Rewrite the listing below so that "computer-use agent" becomes "desktop automation agent" everywhere it appears, keeping all other text unchanged.

-- start of Data provided --

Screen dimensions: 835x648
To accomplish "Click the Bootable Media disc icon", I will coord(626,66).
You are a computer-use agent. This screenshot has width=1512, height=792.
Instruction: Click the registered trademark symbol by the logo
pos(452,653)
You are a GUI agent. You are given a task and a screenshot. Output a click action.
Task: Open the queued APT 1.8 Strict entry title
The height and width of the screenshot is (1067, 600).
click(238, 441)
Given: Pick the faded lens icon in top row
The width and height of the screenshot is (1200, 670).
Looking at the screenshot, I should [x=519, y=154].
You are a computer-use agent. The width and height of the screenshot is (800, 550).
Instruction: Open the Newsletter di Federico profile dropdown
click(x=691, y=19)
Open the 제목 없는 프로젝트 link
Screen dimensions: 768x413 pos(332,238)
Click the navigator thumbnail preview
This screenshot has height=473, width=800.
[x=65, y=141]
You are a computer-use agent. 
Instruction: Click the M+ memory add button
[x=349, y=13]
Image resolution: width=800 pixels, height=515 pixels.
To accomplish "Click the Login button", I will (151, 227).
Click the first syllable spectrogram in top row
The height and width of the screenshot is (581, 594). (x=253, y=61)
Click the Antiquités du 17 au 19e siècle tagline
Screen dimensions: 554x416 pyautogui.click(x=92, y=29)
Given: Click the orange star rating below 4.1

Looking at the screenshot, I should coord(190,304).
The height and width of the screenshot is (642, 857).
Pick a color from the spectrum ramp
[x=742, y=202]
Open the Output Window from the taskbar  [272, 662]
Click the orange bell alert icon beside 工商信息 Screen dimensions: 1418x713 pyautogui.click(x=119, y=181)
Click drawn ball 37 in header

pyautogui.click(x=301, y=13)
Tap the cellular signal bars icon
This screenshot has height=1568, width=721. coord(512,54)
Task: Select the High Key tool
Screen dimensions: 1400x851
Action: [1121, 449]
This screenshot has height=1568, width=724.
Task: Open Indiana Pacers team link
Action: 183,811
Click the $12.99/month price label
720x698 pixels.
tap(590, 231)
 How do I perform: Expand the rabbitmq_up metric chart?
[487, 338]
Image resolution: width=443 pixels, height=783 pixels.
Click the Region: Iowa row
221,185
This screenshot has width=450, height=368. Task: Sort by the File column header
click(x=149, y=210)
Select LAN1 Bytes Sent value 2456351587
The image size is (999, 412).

-- end of Data provided --

Expected output ->
Screen dimensions: 835x648
To accomplish "Click the Bootable Media disc icon", I will coord(626,66).
You are a desktop automation agent. This screenshot has width=1512, height=792.
Instruction: Click the registered trademark symbol by the logo
pos(452,653)
You are a GUI agent. You are given a task and a screenshot. Output a click action.
Task: Open the queued APT 1.8 Strict entry title
The height and width of the screenshot is (1067, 600).
click(238, 441)
Given: Pick the faded lens icon in top row
The width and height of the screenshot is (1200, 670).
Looking at the screenshot, I should [x=519, y=154].
You are a desktop automation agent. The width and height of the screenshot is (800, 550).
Instruction: Open the Newsletter di Federico profile dropdown
click(x=691, y=19)
Open the 제목 없는 프로젝트 link
Screen dimensions: 768x413 pos(332,238)
Click the navigator thumbnail preview
This screenshot has height=473, width=800.
[x=65, y=141]
You are a desktop automation agent. 
Instruction: Click the M+ memory add button
[x=349, y=13]
Image resolution: width=800 pixels, height=515 pixels.
To accomplish "Click the Login button", I will (151, 227).
Click the first syllable spectrogram in top row
The height and width of the screenshot is (581, 594). (x=253, y=61)
Click the Antiquités du 17 au 19e siècle tagline
Screen dimensions: 554x416 pyautogui.click(x=92, y=29)
Given: Click the orange star rating below 4.1

Looking at the screenshot, I should coord(190,304).
The height and width of the screenshot is (642, 857).
Pick a color from the spectrum ramp
[x=742, y=202]
Open the Output Window from the taskbar  [272, 662]
Click the orange bell alert icon beside 工商信息 Screen dimensions: 1418x713 pyautogui.click(x=119, y=181)
Click drawn ball 37 in header

pyautogui.click(x=301, y=13)
Tap the cellular signal bars icon
This screenshot has height=1568, width=721. coord(512,54)
Task: Select the High Key tool
Screen dimensions: 1400x851
Action: [1121, 449]
This screenshot has height=1568, width=724.
Task: Open Indiana Pacers team link
Action: 183,811
Click the $12.99/month price label
720x698 pixels.
tap(590, 231)
 How do I perform: Expand the rabbitmq_up metric chart?
[487, 338]
Image resolution: width=443 pixels, height=783 pixels.
Click the Region: Iowa row
221,185
This screenshot has width=450, height=368. Task: Sort by the File column header
click(x=149, y=210)
Select LAN1 Bytes Sent value 2456351587
The image size is (999, 412).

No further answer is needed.